Viaticus Par Eximo Sermo
(money is free speech)

& Tulip Feteo
Derek Curry

October 28 - December 4, 2010

Derek Curry’s work aims to make people aware of their actions as performing a function within a social system. He intends to make visible the underlying structure that dictate how people react to, or work within, a paradigm or set of unquestioned assumptions. Ultimately, the goal is to provoke people to question their unarticulated presuppositions. To accept certain precepts is to give credence or power to a belief or authority. By demonstrating that those precepts are the result of a paradigmatic belief system, Curry hopes to undermine, or at least to encourage the viewer to question, that system’s authority.


Viaticus Par Eximo Sermo (money is free speech) is an installation that demonstrates how legal rulings regarding political campaign spending as ‘free speech’ effectively equates increased spending power to speech amplification. Crickets encased in a series of steel and Plexiglas boxes accompanied by a megaphone and paper money represent this relationship. Charts, diagrams, and drawings convey the history of money being legally considered free speech and illustrate how loud a cricket would be if it had the wealth of a major corporation.

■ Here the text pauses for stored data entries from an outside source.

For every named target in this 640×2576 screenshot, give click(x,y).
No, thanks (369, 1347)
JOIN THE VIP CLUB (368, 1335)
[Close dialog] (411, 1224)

Tulipa Feteo aims to cross the genes of a tulip with a carrion flower, creating a tulip that smells like rotting flesh. The tulips will be planted at sites affected by economic bubbles as a reminder of the first economic bubble, the Tulip Bubble. Presently, viewers are invited to place scratch and sniff stickers in place of the flowers.

Exhibition Images
About the Artist

Derek Curry was born in Pittsburgh, Pennsylvania in 1976. He received his BFA from the University of South Florida (2007) and his MFA in New Genres from UCLA in 2010. Working with a variety of material from copyright law to bacteria, Curry’s work frequently involves viewer participation, sometimes without the participants’ knowledge of their involvement. He has exhibited at the Museum of Fine Arts in St. Petersburg, FL, the Tampa Museum of Art, and The Atlantic Center for the Arts. While he has shown nationally in art galleries and museums, it is also common to find his work outside of a traditional art context in the form of public interventions. Currently, Curry lives and works in Los Angeles.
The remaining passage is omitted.